Non-CENVAT paid scrap has been made taxable at the rate of 1% only. This change has been made effective from 25.01.2014.

ADDITIONAL TAX
The additional tax i.e surcharge of 10% u/s 8-B of Punjab VAT Act, 2005 will be chargeable extra in addition to the above reduced rate of tax. Thus effective rate of tax after adding surcharge @ 10% on iron and steel goods except Non-CENVAT paid scrap, will be 2.75% and on Non-CENVAT paid scrap it will be 1.1%.

However the term "Non CENVAT paid iron and steel scrap" has not been explained in the notification. CENVAT means Central VAT. It should be noted that CENVAT is never paid but credit of duty paid is considered as CENVAT. In such case what is the meaning of this term is not clear from the notification. 

However in the absence of any such explanation it should mean that if CENVAT credit is taken on Iron and Steel scrap then the rate of tax would be 2.75% and in case CENVAT credit on scrap is not taken then the rate of tax would be 1.1%. This change has been made w.e.f 25.01.2014.

CHANGE IN RATE OF ADVANCE TAX WITH EFFECT FROM 01.02.2014
Punjab Government has also reduced the rate of advance VAT from 4.5% to 2.5% on all iron and steel goods covered u/s 14(iv) of the CST Act, 1956 except wheels, tyres, axles, wheel sets and Non CENVAT Paid scrap. 
 Rate of Advance VAT is One Percent on Non-CENVAT paid scrap. Surcharge is not applicable on the rate of advance VAT.

CHANGE IN CLAIM OF INPUT TAX CREDIT ON IRON & STEEL: It is available only uptill two stages. Important thing to notice which occurred in Rule 21 is the restriction of input tax credit of tax paid on iron and steel goods except wheels, tyres, axles, wheel sets, upto two stages only.


 By notification No. G.S.R.5/P.A.8/2005/S.70/Amd.(53)/2014 dated 25th Jan. 2014 Rule 21 and Rule 54 have been amended.

As per new rule 21(7) input tax credit in the case of iron and steel goods as enumerated in clause-(iv) of section 14 of Central Sales Tax Act, 1956, except wheels, tyres, axles, wheel sets shall not be available unless the purchaser is a first stage taxable person or second stage taxable person.

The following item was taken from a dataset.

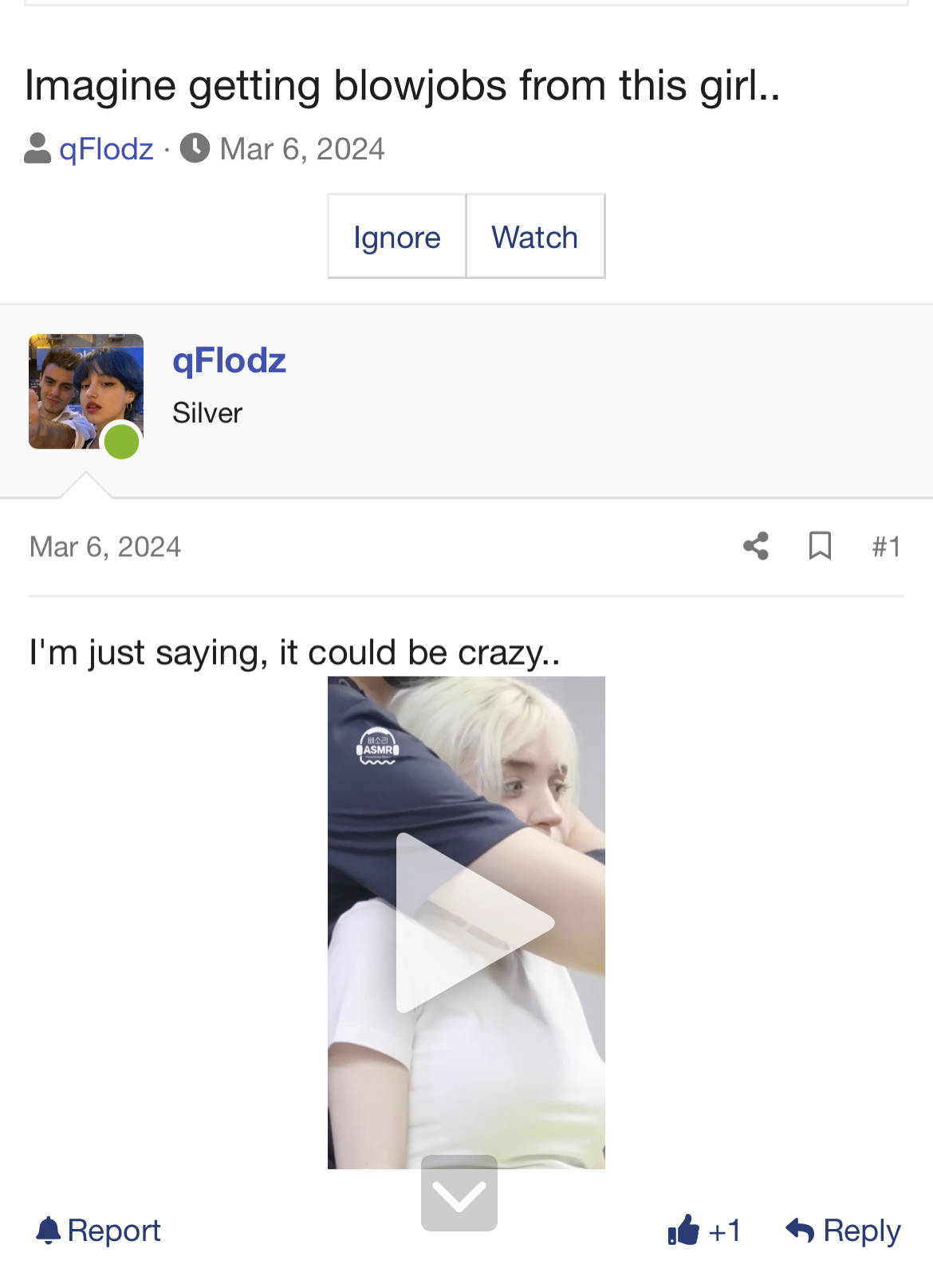Open qFlodz profile from the thread header
The width and height of the screenshot is (933, 1288).
coord(106,149)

First stage Taxable person has been defined in Rule 2(dd) as a taxable person who purchases goods directly from:-

(i) the manufacturer registered under the Punjab Value Added Tax Act, 2005

(ii) an importer of goods from outside the State of Punjab.

Second stage taxable person has been defined in Rule 2(hhh) to mean as a taxable person who purchases goods from the first stage taxable person.

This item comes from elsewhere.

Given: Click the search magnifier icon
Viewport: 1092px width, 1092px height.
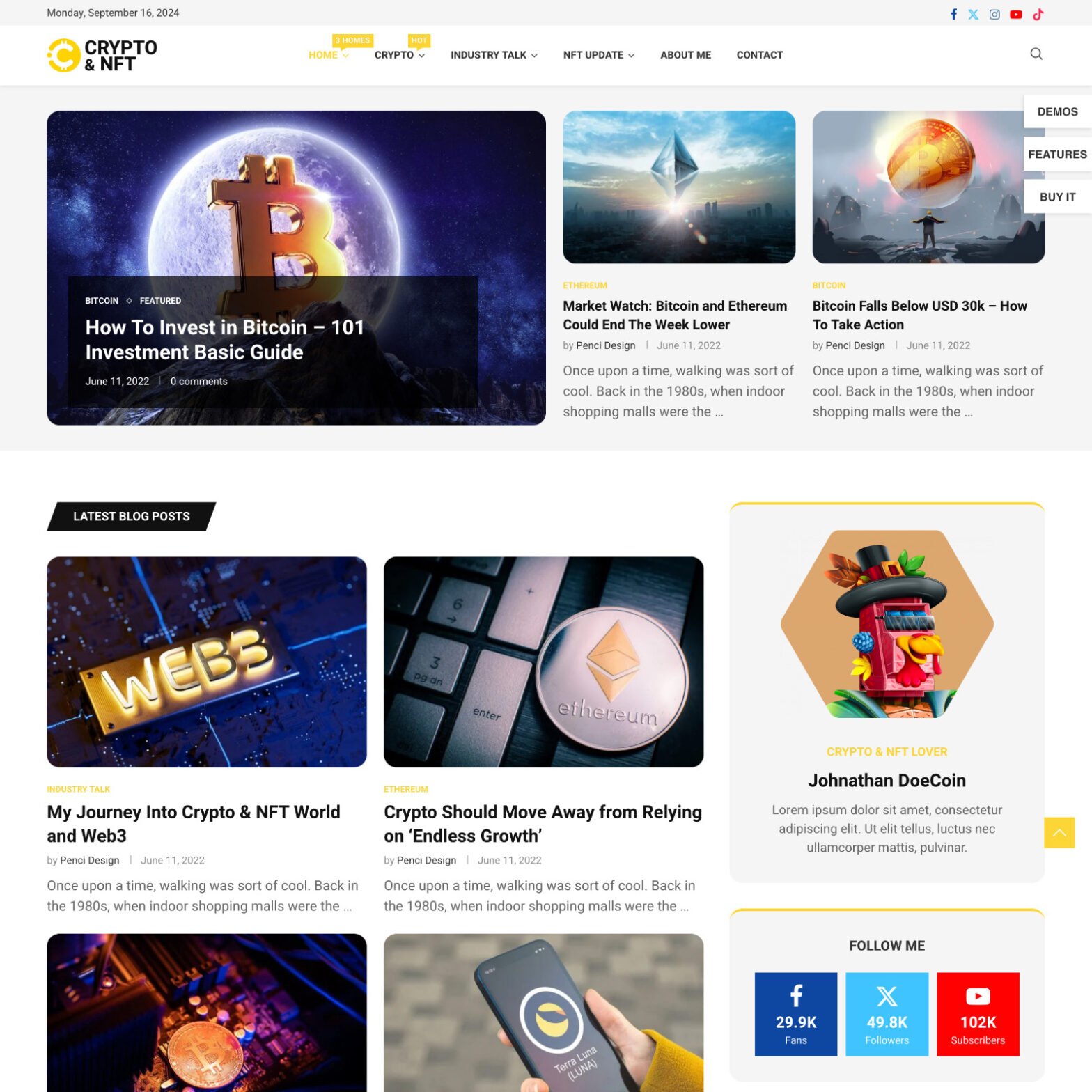Looking at the screenshot, I should (x=1036, y=54).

 An example can explain the above amendment:

"X" manufactures iron and steel goods and sell it to "Y" after paying tax @ 2.75%, B sells the same goods to "Z". "Z further sells the same goods to "P".

In the above example Input tax credit on the above goods will be available only to “Y” and “Z”. “P” will not be eligible for input tax credit of tax charged by “Z”.

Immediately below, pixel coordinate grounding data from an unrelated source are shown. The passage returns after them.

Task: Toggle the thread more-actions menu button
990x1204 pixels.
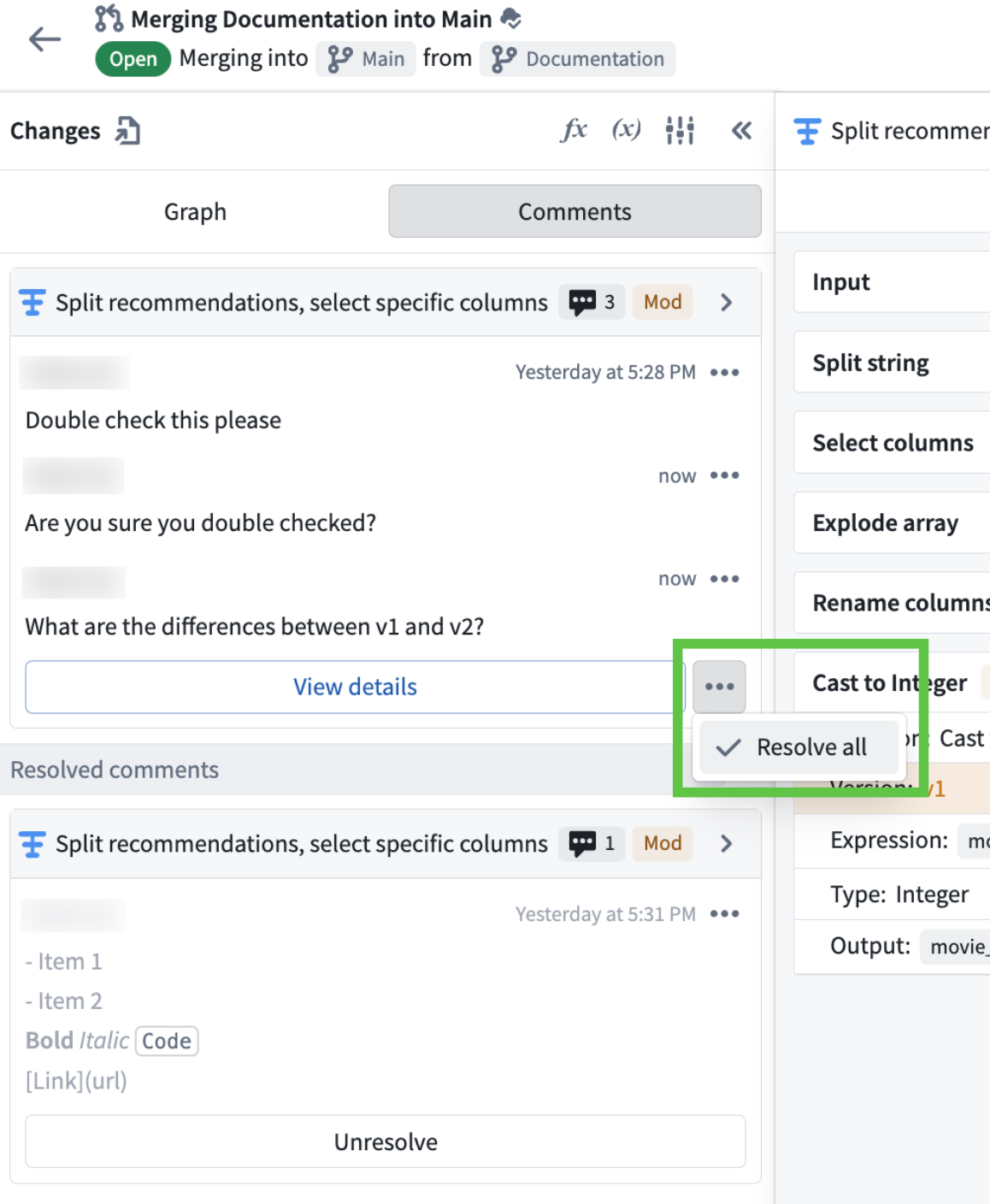Action: (x=719, y=687)
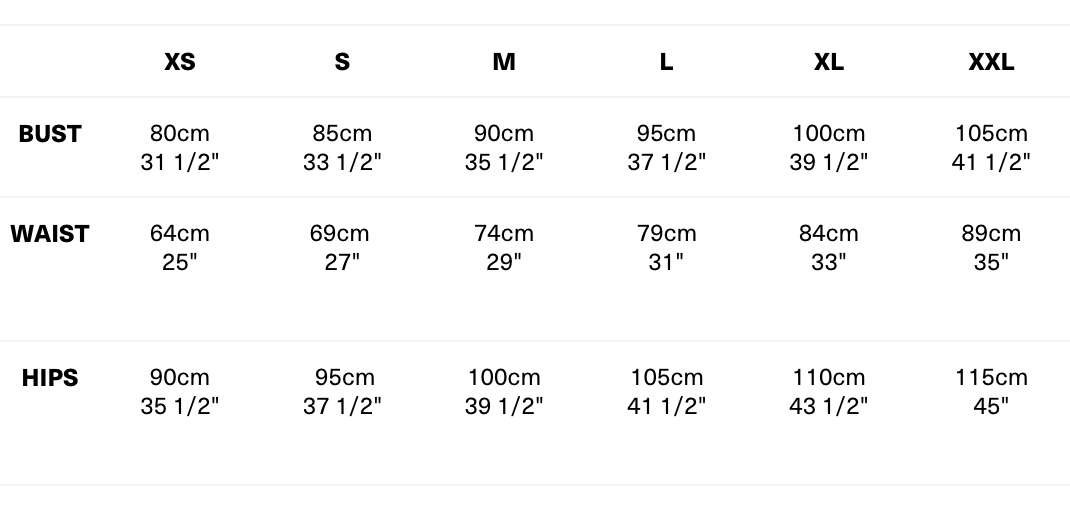Click the XS size column header
The height and width of the screenshot is (530, 1070).
coord(180,62)
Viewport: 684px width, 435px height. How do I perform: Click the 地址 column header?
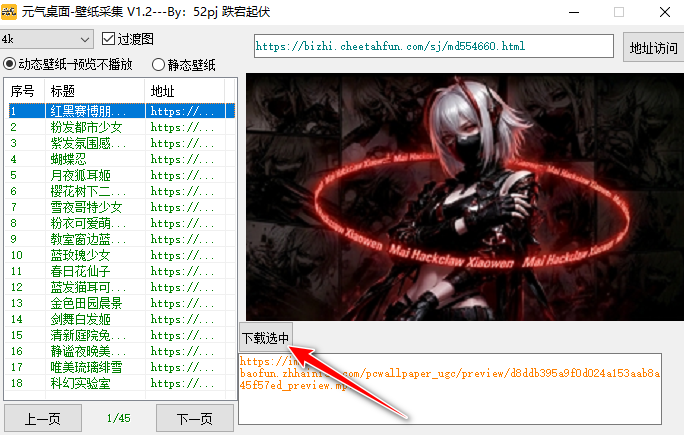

Amendment is not applicable on wheels, tyres, axles, wheel sets covered u/s 14(iv) of CST Act. The amendment is applicable w.e.f 25.01.2014.

Input tax credit on stock restricted: Rule 21(8) of Punjab VAT Rules has also been added which provides that where some goods as input or output are lying in stock of a taxable person and where rate of tax is reduced from a particular date, then from that date, input tax credit shall be admissible to the taxable person on sale of goods lying in stock or on using the goods as input for manufacturing taxable goods, at the reduced rate.

Hence Input tax credit on the stock of iron and steel goods as on 25.01.2014  will be available at the reduced rate of 2.75% and of 1.1% only as the case may be.

Mandatory Certificate Required to be printed on the back of the invoice: Rule 54 of Punjab VAT Rules, 2005 deals with the particulars to be mentioned on a VAT invoice. A new clause (m) in Rule 54(4) has been added, which prescribes a certificate to be printed on the back side of VAT invoice in case of sale of iron and steel goods as enumerated in clause (iv) of section 14 of CST Act, 1956 except wheels, tyres, axles, wheel sets.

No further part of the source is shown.